While development can vary from child to child, typically children 18 months old have between 10 and 20 spoken words, children 2 years of age have approximately 50 words, children 2 ½ have approximately 250 words, and children age 3 have approximately 450 words. If your child is not using the expected number of words, it is a good idea to consult with your pediatrician and schedule a speech-language evaluation with a certified speech-language pathologist to determine if speech therapy is needed.


Will my health insurance pay for therapy? coverage for therapy varies from plan to plan. Some plans pay for therapy regardless of the diagnosis. Some plans only cover therapy if the disorder is a result of a medical condition. Therapy Solutions of Georgia, Inc. will be happy to assist you in determining your specific benefits before therapy is initiated.


My child is having difficulty chewing and eating foods with chunks. Is this something that speech pathologists address?
Yes. At Therapy Solutions of Georgia, Inc. we work with children with both swallowing disorders and sensory concerns. We help children learn to accept, chew, and swallow foods with a variety of textures. We also help children who are coughing frequently when drinking liquids. Therapy often involves participation in an oral motor program to strengthen the muscles of the mouth.

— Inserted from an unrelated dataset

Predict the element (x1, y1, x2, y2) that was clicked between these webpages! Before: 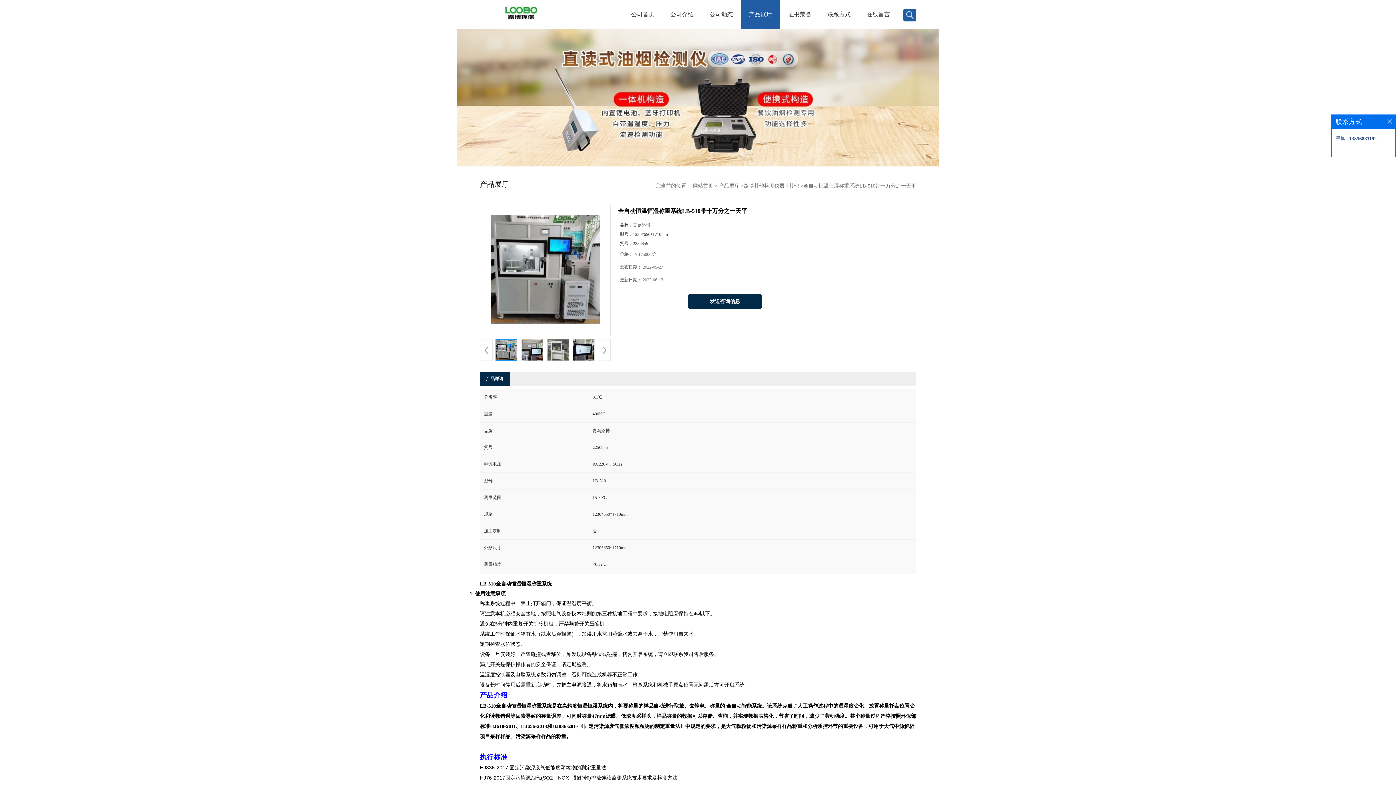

How do I know if my child would benefit from OT services?
If your child has difficulty catching or throwing a ball, appears to lack coordination when compared to other children his/her age, has difficulty keeping up with written work in the classroom, has a hard time learning letters, numbers, or shapes, reverses letters when writing, has difficulty manipulating small objects, has difficulty following directions with multiple steps, gets easily distracted by visual stimuli, dislikes being touched, has difficulty tolerating nail cutting, hair brushing, or tooth brushing, frequently bumps into objects, dislikes being off of the ground, and/or displays sensitivities to sounds, smells, or textures he/she may require the intervention of an certified Occupational Therapist.


What type of training is required for a speech-language pathologist to be certified?
To be certified by the American Speech-Language-Hearing Association, a therapist must hold a master's degree in Speech-Language Pathology from an accredited university. During the master's program, students are required to have at least 375 hours working directly with patients. In addition, upon graduation, therapists are required to complete a clinical fellowship year which involves working as a speech-language pathologist with both direct and indirect supervision for 9 months. After completion of the clinical fellowship year, speech-language pathologists apply for their Certificate of Clinical Competence from the American Speech-Language-Hearing Association. In the state of Georgia, a license is also required to work in a hospital or private practice.

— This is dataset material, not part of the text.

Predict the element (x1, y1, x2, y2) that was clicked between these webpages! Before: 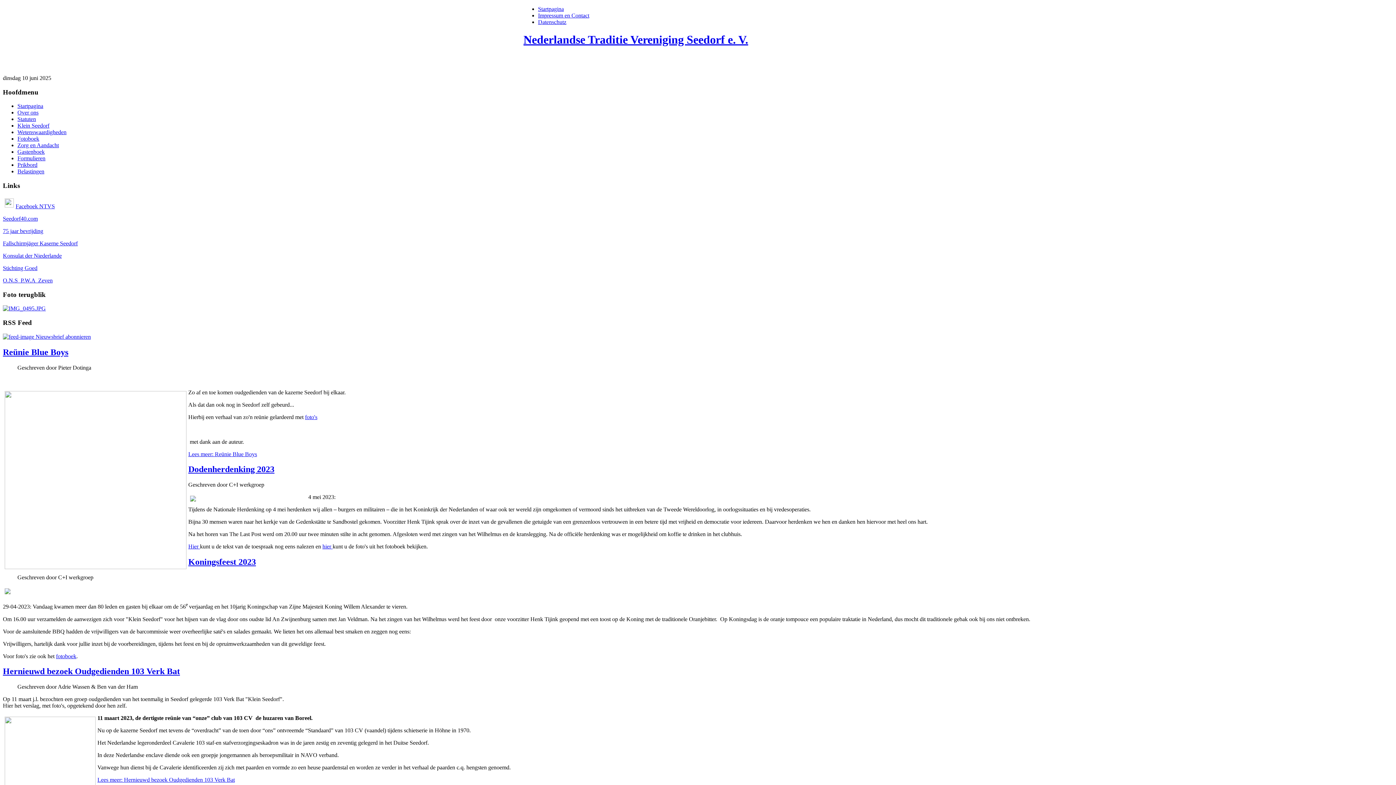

What type of training is required for an occupational therapist to be certified?  To be certified by the National Board for Certification in Occupational Therapy, a therapist must hold a master's degree in Occupational Therapy from an accredited university.  During the master's program, student are required to complete two full time 12 week internships in which they provide direct patient care under the supervision of a board certified therapist.  Upon successful completion of academic and patient care requirements, occupational therapists must pass a national certification exam.  In Georgia, a state license is also required to work in a hospital or private practice.


If I want to have my child evaluated what should I do?
To schedule an evaluation you can call our office at 678-377-9634. We will set up a time for you to come in with your child. A prescription from your child's pediatrician will be required. We will also need a copy of your child's insurance card upon arrival.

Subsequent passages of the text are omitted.